Faith in a higher power entails a lack of responsibility on our part to do any of the things Obama calls on us to do. If Allah demands the destruction of Israel, that’s the end of the story. If God intends to ends the world in fire and brimstone and save Christians alone, it’s pointless to even try to extend an olive branch. Faith in a higher power leads to a concern only for those in your circle, whether it’s your family, your local community, your nation, or your religion. When you place your faith in a higher power, your central purpose in life is to do whatever you believe is necessary to gain the favour of that higher power, often at the expense of those you belief are in disfavour. Faith in a higher power is anathema to the success of humanity.

Faith in other people, on the other hand, is the exact opposite. A faith in other people entails an unspoken agreement among all human beings to take responsibility for the welfare of all others. Whether or not God exists, it is up to us to determine the course of our own destiny. We must do what we can within our own sphere of influence to make the world a more just and peaceful place, and have faith that others are doing the same thing within their own spheres. Faith in other people is essential to the success of humanity. Without it, we’re only sitting back and waiting for civilisation to destroy itself. If we don’t believe we have the ability to overcome the challenges we face, that we don’t have the capacity to tear down the walls that divide us and embrace our common interests, then we never will.

So it remains to be seen whether Obama’s words will have a real effect on the attitudes of the rest of the world towards the United States and towards humanity in general. I am not so starry-eyed and naïve that I believe there is any strong likelihood of success, of any realisation of Obama’s vision of “a world where extremists no longer threaten our people, and American troops have come home; a world where Israelis and Palestinians are each secure in a state of their own, and nuclear energy is used for peaceful purposes; a world where governments serve their citizens, and the rights of all God’s children are respected” but I do appreciate that the most powerful man in the world is expressing such a vision. No other candidate in the 2008 race would have been so bold.
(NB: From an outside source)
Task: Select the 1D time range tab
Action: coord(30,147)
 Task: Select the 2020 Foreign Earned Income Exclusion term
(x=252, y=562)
As I often say, we are standing at the most crucial hinge moment in human history, a time period from which we will either spiral into complete economic, environmental, and violent disaster, or rise to meet the challenges we face and reshape humanity under the principles of freedom, sustainability, and peace. Because those who actually hold power tend to have little interest in these principles, I believe our chances are slim. However, because the masses of people throughout the world do tend to believe in these principles, and because people like Barack Obama are out there promoting them, I no longer believe we are inevitably doomed. As much as I despise some of the choices he has made since entering office, I think that in the long-term when we look back at the Obama administration and consider the speech he gave this week in Cairo, we may just see that he was in fact the right man with the right message at the right time.